Post #2 of 5 (3305 views)
Re: [trutwijd] Complex regular subexpression recursion limit [In reply to] Can't Post

Do not use regular expressions to parse HTML or XML.

If you're parsing HTML then use an HTML parser.

If you're parsing XML then use an XML parser.

But _never_ use regular expressions to parse HTML or XML.

--
Dave Cross, Perl Hacker, Trainer and Writer
http://www.dave.org.uk/
Get more help at Perl Monks


trutwijd
New User

Apr 8, 2005, 6:03 AM

Post #3 of 5 (3303 views)
Re: [davorg] Complex regular subexpression recursion limit [In reply to] Can't Post

In theory that's a great idea, in the real world not all XML is loadable by a parser. We're using an XML editor here that for better or worse leaves junk in a lot of the files that make it invalid to Perl's parsers, I've tried almost all of em. The regular expression is attempting to strip some of that junk out so further on in the program the file can be loaded by a parser.
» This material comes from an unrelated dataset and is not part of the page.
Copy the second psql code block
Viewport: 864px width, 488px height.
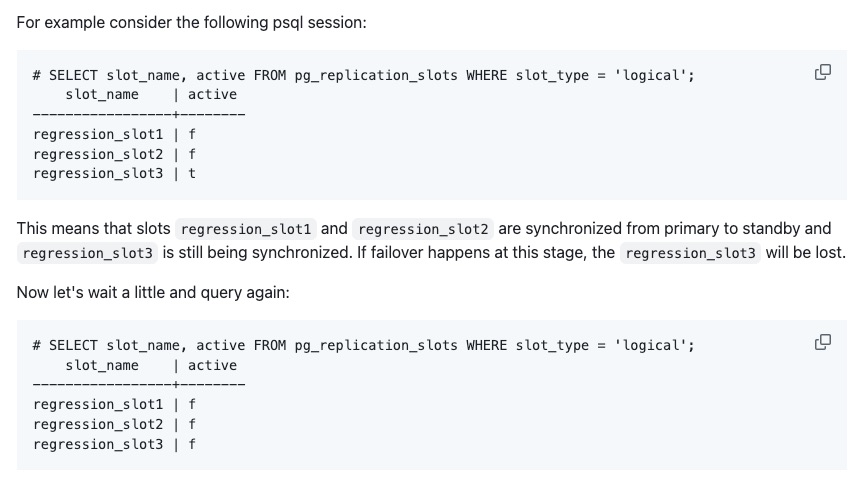[x=823, y=342]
Even if I could load all these files in an XML parser without pre-processing, how does that help me with my problem? I don't know of any XML parser that can strip a comment tag based on it's contents.
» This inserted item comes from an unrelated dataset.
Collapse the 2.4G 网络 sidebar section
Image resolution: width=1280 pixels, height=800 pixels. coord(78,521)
(This post was edited by trutwijd on Apr 8, 2005, 6:04 AM)


davorg
Thaumaturge / Moderator

Apr 8, 2005, 6:12 AM

Post #4 of 5 (3300 views)
Re: [trutwijd] Complex regular subexpression recursion limit [In reply to] Can't Post


In Reply To
In theory that's a great idea, in the real world not all XML is loadable by a parser. We're using an XML editor here that for better or worse leaves junk in a lot of the files that make it invalid to Perl's parsers, I've tried almost all of em. The regular expression is attempting to strip some of that junk out so further on in the program the file can be loaded by a parser.
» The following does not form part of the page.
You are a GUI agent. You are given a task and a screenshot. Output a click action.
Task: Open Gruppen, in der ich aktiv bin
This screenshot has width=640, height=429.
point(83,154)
Actually you have that logic turned on its head. By definition XML is data that can be parsed by an XML parser. If the data you are getting can't be parser by an XML parser then it isn't XML. Perhaps you should punt the problem back to the people who create the data and ask them to provide _valid_ XML.


In Reply To
Even if I could load all these files in an XML parser without pre-processing, how does that help me with my problem? I don't know of any XML parser that can strip a comment tag based on it's contents.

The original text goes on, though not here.